It was a bestowed opportunity to be visited by our friends from Japan. ERDA Tech and Sacred Heart students enjoyed the spry activities during the assembly last July 31, 2013. At first, bashfulness and awkwardness were evident in the atmosphere, but through the amiability of the ERDA Tech students, our Japanese friends were eventually guided accordingly.
After the exchange of background information from the respective schools, the first activity started. It was an energizing activity where students of both schools were grouped into three. After being clustered, each group was named as Sakura, Son Goku and Sakuragi. The most interesting part came wherein the host will mandate how the groups should be lined up. First, the groups were asked to line up by surname, followed by age and lastly according to height. If the group thinks they have followed what was asked, they’ll announce their group with “Go, go” before the name of their group. The scores of Group Sakura, Group Son Goku and Group Sakuragi were 2, 1 and 0, respectively. Though there was a group that got lost in the game, no one felt sorry about it because the most essential thing was the experience of interaction as it was a coalesce of longing friends.
There and then, the second activity was initiated. An ERDAnian and a Sacred Heart Student were paired. The purpose of this activity was for ERDAnians to escort their partner around the whole campus. The students must establish a common language to consistently have a fair communication. Though it was hard, ERDAnians were able to distinguish and present the beauty of ERDA Tech. Our Japanese friends were saluted by students even during classes and were warmly welcomed as classrooms were given information. One facility that took the time was Food Tech where fifth year students were done with their cupcakes. They endorsed their finished product. The Japanese friends were gladly satisfied not just with the food but also with the hospitable reception of the fifth year students. The Japanese students were taught simple expressions to express deliciousness in Filipino such as “masarap” and “malinamnam.” The tour took about 25 minutes and afterwards we headed back to the AVR, the place of assembly.

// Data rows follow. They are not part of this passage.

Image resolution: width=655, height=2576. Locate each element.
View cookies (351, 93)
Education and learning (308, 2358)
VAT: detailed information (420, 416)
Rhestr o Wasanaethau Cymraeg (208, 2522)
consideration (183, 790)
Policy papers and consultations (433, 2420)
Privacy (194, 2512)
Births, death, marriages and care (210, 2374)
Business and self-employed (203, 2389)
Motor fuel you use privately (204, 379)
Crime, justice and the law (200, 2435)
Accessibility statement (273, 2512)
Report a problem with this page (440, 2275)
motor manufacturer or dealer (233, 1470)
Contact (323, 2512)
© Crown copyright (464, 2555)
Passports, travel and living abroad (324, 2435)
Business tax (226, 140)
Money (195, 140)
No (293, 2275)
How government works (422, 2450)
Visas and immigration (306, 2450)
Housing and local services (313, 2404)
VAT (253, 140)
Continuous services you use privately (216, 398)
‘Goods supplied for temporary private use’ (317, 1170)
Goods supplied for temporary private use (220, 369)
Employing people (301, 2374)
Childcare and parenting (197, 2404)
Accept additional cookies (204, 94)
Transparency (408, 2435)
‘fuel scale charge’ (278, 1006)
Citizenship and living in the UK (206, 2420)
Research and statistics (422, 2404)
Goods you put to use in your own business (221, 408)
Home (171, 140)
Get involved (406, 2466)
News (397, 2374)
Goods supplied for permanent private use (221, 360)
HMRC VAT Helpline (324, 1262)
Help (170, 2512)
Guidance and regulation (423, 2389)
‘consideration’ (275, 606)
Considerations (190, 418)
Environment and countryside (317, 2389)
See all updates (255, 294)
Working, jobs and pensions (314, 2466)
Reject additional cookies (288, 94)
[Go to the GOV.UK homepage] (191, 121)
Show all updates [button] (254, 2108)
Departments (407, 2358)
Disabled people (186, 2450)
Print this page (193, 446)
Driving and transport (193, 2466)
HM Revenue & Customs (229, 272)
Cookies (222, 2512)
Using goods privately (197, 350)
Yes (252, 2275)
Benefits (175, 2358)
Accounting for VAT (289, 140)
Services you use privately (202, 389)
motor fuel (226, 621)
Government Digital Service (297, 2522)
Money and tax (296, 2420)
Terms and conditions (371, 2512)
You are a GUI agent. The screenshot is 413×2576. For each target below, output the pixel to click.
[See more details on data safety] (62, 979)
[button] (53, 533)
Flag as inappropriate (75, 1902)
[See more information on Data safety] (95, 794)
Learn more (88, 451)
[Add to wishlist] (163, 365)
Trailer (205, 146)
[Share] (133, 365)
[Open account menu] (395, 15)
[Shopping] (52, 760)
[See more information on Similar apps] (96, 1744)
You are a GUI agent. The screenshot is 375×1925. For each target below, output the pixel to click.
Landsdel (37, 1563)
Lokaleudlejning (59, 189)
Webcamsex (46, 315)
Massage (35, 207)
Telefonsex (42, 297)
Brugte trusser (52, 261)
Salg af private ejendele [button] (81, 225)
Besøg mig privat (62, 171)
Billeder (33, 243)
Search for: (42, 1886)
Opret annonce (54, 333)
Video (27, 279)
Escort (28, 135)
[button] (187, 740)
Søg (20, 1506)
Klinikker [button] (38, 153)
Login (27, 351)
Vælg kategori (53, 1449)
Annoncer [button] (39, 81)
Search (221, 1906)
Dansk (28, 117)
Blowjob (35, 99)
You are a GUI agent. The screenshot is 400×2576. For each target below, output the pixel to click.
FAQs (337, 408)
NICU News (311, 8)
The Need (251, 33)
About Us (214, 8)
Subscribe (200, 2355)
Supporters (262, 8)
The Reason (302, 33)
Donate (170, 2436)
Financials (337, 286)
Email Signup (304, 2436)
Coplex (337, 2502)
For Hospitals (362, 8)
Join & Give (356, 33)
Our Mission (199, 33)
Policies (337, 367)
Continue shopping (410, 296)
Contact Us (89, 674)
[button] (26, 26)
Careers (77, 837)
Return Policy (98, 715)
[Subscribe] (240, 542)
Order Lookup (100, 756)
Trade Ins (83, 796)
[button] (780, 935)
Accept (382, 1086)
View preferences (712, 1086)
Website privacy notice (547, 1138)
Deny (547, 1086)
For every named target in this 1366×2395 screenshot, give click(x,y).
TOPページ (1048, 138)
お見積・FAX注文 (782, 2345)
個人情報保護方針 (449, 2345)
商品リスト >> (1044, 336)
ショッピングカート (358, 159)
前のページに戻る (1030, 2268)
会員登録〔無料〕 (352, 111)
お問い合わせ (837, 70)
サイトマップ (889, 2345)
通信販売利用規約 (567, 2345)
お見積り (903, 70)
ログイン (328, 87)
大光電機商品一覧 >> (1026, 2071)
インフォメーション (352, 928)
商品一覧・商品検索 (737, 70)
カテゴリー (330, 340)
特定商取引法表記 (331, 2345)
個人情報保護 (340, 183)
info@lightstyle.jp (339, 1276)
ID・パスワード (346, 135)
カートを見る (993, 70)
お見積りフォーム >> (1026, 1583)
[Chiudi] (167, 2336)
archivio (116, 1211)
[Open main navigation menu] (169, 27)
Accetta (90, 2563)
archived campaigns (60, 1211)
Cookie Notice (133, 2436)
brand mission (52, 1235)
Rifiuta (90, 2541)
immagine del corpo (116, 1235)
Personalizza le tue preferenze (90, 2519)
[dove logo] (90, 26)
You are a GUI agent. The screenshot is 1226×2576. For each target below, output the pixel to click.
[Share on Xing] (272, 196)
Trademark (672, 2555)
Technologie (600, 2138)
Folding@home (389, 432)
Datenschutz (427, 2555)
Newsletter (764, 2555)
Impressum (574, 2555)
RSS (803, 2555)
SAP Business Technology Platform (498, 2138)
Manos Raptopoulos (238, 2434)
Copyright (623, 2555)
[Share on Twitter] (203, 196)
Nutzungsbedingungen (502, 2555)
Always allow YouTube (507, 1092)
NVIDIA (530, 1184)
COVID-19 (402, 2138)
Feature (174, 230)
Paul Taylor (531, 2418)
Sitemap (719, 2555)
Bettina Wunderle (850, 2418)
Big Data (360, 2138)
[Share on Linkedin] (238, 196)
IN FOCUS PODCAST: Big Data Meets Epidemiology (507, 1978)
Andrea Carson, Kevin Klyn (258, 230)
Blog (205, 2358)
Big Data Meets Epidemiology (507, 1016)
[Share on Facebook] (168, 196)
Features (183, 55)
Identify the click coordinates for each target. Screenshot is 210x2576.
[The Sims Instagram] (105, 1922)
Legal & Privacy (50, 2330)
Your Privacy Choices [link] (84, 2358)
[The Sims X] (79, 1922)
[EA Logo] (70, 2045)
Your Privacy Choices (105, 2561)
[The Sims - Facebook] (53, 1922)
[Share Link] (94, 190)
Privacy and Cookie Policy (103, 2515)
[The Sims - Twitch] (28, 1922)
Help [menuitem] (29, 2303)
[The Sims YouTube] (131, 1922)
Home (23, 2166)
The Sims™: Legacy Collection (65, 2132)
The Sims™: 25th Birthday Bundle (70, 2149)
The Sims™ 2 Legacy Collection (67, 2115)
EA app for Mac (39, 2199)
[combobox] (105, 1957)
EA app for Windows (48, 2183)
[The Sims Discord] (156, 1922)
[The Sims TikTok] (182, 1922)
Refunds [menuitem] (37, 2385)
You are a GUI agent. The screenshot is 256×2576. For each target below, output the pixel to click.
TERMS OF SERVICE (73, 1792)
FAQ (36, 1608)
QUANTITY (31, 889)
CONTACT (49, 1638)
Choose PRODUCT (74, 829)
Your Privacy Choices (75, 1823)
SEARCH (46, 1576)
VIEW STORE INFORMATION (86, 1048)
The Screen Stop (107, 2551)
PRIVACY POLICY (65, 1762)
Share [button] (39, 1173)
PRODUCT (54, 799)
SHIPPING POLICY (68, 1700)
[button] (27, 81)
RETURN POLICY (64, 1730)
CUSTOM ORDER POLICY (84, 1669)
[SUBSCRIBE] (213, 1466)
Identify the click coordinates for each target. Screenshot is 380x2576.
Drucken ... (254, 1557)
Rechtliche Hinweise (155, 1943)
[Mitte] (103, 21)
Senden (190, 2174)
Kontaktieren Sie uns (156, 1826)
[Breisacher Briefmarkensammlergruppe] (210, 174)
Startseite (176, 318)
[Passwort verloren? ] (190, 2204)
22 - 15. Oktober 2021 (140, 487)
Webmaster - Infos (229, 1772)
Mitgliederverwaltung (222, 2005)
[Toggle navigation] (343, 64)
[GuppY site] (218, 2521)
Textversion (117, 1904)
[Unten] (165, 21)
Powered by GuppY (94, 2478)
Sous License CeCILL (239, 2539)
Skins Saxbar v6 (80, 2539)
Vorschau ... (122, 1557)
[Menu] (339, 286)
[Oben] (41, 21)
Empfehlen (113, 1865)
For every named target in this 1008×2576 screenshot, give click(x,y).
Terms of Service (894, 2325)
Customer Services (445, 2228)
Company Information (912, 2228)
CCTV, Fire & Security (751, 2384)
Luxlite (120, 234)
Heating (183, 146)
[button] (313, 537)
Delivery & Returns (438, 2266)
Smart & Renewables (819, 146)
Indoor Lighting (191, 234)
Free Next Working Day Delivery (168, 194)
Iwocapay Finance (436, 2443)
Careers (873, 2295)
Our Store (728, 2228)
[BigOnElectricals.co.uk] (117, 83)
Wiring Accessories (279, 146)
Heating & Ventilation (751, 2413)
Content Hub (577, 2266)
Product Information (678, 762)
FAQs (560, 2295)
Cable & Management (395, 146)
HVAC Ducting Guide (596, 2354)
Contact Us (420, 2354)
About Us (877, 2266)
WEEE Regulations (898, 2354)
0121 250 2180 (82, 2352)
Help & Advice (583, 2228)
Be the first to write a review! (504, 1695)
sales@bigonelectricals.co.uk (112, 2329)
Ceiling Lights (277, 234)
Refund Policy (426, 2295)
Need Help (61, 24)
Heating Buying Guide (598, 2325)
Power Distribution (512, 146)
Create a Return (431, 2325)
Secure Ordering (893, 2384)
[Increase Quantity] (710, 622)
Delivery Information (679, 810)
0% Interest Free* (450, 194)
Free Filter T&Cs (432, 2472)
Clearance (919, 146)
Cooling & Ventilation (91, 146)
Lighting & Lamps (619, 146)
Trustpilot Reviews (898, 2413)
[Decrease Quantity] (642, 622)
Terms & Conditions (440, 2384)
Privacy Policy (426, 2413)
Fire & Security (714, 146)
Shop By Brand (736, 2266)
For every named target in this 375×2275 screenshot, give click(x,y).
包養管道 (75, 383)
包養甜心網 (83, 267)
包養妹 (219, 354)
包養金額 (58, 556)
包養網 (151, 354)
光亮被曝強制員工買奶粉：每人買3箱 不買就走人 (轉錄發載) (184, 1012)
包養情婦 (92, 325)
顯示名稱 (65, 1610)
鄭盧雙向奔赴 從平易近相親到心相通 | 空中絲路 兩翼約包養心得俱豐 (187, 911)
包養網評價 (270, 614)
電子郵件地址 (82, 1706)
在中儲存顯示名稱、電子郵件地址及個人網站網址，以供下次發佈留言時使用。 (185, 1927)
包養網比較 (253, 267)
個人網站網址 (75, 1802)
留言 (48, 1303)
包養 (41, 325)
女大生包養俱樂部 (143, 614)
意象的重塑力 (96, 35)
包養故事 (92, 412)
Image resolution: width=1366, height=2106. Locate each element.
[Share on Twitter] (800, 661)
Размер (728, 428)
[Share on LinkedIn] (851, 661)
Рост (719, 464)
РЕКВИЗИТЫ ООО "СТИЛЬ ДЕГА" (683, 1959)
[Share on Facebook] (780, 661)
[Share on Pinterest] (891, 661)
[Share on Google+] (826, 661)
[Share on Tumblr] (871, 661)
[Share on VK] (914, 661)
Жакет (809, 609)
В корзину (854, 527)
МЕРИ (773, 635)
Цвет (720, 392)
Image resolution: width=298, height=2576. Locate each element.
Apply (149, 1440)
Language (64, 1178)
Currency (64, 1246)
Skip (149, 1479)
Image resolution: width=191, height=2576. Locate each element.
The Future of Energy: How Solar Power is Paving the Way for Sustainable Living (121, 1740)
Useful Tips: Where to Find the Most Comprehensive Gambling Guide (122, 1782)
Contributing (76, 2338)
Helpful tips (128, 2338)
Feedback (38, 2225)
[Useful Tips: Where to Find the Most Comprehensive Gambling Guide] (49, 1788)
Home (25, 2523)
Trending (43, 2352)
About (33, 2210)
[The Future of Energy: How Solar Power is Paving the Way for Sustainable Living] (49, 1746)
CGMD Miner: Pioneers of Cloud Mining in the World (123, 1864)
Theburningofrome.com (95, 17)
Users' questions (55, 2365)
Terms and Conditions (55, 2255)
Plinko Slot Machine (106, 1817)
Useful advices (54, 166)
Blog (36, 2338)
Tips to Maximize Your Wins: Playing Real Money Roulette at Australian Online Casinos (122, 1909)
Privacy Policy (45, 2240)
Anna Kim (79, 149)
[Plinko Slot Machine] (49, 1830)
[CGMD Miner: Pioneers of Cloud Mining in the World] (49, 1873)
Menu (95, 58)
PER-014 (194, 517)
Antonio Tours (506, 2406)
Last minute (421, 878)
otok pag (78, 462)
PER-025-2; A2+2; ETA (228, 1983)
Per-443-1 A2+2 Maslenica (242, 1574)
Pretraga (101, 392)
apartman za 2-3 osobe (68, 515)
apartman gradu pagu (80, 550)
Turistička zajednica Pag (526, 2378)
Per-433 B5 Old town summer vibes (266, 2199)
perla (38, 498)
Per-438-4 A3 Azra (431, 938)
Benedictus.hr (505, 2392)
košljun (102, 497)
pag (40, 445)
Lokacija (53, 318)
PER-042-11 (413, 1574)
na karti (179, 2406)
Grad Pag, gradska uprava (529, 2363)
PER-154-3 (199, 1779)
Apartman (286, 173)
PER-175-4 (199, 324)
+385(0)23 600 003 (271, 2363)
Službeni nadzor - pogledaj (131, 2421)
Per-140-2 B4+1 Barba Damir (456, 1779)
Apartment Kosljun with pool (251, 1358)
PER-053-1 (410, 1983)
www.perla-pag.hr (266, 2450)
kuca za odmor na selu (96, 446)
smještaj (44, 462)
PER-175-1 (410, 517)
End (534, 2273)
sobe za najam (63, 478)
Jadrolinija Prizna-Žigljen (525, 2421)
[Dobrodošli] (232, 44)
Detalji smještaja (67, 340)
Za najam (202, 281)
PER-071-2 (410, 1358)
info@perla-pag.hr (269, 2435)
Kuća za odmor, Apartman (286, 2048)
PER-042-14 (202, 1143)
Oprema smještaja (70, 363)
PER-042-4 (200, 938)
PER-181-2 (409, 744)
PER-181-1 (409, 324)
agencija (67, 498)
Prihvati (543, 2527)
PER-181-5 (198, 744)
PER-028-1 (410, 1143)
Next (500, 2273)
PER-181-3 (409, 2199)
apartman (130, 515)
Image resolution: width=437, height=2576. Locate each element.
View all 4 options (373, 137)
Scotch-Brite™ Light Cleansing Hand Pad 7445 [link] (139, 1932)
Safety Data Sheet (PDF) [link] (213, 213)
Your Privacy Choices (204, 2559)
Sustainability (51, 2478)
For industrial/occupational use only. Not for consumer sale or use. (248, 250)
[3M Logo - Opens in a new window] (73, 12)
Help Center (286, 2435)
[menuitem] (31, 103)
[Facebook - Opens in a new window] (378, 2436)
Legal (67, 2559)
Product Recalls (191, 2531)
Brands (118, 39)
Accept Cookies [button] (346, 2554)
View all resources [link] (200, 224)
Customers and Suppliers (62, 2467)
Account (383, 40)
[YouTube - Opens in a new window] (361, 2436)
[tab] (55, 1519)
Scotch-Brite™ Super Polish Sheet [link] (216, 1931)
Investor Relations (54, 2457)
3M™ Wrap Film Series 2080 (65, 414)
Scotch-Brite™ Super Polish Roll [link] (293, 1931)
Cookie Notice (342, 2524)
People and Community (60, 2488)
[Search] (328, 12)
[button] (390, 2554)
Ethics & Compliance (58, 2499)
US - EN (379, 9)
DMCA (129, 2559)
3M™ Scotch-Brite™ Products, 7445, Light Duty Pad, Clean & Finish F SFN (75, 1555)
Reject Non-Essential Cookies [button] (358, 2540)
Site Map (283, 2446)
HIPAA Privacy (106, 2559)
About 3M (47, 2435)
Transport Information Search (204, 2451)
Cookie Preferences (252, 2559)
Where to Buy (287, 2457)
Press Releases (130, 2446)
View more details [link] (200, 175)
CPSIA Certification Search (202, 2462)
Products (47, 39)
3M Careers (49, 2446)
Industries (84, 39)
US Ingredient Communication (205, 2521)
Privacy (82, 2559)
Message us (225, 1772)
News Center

The students settled down which signaled the third activity. They grouped themselves as groups 1, 2, 3, 4 and 5. The intent of this activity was to thoroughly and specifically know each other. While the sharing was going on, the staff were also busy distributing some snacks. Questions about goals in life, religion and about school were primarily asked. Students were not yet satisfied but the next activity had to proceed. It was time for ERDAnians to show their talents in dancing and singing with a folk Filipino song. After being dazzled by the performance and distinct display of talent, the Japanese students performed as well a musical performance and shockingly they were all flutists. They projected their talent with such magnificence and with angelic notes. Over all, it was very uplifting.
At the final phase of the visit, ERDAnians presented the Sacred Heart students with some token of appreciation. Unfortunately, knowing that these are the last minutes of such event and the first moment of their setting off back to their nation, the students said their last goodbyes. Their departure was not that so dramatic because though separated by a vast sea, they will be always in each others’ hearts.